---------- Data listing ----------

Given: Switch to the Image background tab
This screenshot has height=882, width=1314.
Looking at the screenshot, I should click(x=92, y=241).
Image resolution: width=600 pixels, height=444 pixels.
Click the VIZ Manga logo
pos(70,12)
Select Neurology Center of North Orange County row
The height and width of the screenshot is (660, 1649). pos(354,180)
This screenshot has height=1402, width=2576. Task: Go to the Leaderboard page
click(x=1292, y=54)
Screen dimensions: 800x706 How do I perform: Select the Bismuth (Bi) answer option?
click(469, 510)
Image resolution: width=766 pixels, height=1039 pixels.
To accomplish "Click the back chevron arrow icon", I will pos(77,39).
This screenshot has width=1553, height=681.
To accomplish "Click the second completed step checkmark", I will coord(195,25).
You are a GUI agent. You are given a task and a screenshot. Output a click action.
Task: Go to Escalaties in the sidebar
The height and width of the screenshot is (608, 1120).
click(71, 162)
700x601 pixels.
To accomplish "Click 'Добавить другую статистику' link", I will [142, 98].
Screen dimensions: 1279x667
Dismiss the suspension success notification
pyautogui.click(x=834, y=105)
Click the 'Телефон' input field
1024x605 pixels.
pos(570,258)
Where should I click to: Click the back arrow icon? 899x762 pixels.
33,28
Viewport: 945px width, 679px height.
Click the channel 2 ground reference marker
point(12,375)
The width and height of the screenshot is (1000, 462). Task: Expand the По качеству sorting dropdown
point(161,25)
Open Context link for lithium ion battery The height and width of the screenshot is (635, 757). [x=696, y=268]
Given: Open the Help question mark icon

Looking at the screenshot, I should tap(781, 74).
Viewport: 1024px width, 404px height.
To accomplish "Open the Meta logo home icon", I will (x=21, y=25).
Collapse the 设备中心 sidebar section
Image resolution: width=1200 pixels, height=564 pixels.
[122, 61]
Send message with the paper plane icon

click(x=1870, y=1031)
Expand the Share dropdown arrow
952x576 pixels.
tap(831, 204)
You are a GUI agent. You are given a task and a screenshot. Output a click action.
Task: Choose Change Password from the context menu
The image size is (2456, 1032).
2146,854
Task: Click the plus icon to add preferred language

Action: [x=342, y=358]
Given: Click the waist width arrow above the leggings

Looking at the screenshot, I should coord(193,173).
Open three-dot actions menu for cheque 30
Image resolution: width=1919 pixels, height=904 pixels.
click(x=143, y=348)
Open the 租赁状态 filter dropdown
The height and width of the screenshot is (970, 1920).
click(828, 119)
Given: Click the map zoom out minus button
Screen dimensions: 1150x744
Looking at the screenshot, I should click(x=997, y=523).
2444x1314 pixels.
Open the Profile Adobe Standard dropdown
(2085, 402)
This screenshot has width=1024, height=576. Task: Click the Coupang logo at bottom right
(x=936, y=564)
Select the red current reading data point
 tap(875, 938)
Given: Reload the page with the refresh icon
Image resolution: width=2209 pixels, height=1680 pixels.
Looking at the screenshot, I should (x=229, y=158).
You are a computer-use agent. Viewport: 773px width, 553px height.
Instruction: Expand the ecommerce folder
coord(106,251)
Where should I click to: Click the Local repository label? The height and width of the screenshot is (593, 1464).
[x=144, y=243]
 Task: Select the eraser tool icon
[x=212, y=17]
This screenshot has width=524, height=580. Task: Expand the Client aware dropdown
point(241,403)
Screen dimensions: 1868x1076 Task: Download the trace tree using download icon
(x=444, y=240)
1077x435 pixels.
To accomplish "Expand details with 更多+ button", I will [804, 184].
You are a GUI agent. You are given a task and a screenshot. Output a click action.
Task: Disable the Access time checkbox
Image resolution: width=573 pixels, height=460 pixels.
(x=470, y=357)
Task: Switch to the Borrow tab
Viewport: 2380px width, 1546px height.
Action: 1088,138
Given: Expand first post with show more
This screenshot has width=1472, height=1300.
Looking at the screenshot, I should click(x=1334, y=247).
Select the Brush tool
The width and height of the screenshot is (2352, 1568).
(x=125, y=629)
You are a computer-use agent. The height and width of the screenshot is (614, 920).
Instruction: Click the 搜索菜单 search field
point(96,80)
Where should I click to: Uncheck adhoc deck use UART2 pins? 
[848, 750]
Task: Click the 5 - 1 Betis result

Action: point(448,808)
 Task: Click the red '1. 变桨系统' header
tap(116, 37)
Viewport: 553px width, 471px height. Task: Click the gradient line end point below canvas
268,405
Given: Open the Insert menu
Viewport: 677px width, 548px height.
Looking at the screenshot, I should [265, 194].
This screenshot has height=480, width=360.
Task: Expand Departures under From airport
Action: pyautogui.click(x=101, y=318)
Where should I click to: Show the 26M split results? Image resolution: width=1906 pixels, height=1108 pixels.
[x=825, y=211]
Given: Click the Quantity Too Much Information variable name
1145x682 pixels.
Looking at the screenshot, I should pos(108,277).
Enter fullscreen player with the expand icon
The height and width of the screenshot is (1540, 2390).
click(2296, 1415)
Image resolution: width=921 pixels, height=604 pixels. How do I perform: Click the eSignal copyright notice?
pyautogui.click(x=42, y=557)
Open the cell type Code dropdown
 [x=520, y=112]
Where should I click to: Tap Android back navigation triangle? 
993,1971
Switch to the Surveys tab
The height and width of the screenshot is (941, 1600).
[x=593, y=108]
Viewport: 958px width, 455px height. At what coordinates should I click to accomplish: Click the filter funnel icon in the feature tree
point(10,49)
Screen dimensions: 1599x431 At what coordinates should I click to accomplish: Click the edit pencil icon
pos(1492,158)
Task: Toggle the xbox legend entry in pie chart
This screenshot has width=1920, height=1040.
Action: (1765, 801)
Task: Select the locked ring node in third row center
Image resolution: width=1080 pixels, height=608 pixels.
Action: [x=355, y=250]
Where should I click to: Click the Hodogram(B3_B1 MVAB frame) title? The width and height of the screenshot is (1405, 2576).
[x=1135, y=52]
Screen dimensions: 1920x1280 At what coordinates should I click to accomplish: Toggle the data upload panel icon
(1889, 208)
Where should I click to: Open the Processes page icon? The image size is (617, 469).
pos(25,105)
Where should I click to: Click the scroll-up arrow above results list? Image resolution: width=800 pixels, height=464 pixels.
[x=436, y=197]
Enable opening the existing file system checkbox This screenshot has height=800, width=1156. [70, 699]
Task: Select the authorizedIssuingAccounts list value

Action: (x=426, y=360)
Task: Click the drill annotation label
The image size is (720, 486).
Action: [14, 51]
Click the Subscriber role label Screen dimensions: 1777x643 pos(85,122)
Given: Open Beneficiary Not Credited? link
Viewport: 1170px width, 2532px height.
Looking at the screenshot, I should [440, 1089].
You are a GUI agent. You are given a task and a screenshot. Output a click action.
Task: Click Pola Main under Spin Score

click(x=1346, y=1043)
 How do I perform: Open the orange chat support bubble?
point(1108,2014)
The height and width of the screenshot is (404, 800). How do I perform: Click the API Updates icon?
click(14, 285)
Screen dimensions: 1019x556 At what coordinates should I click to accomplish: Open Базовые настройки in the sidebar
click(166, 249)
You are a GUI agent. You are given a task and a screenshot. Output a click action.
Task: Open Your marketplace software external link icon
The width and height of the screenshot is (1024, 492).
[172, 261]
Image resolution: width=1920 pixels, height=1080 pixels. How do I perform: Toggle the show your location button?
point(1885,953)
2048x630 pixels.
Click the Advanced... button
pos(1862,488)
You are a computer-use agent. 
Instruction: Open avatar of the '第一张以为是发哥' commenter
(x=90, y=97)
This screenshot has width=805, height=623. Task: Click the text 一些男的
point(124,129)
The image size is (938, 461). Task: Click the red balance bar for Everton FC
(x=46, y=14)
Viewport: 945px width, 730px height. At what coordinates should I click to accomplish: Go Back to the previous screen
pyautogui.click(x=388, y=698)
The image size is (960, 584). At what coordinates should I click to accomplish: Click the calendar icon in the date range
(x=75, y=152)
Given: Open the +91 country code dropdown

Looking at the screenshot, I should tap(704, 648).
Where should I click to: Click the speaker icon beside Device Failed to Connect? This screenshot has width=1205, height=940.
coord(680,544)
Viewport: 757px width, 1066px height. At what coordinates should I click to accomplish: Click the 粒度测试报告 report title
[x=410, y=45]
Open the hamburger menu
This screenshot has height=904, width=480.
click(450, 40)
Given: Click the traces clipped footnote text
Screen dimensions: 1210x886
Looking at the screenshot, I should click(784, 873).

----------

Task objective
Output the items above exactly as they appear, starting with the line that contains "This screenshot has width=1024, height=576." and going on through the line that contains "point(241,403)".

Worked solution
This screenshot has width=1024, height=576. Task: Click the Coupang logo at bottom right
(x=936, y=564)
Select the red current reading data point
 tap(875, 938)
Given: Reload the page with the refresh icon
Image resolution: width=2209 pixels, height=1680 pixels.
Looking at the screenshot, I should (x=229, y=158).
You are a computer-use agent. Viewport: 773px width, 553px height.
Instruction: Expand the ecommerce folder
coord(106,251)
Where should I click to: Click the Local repository label? The height and width of the screenshot is (593, 1464).
[x=144, y=243]
 Task: Select the eraser tool icon
[x=212, y=17]
This screenshot has width=524, height=580. Task: Expand the Client aware dropdown
point(241,403)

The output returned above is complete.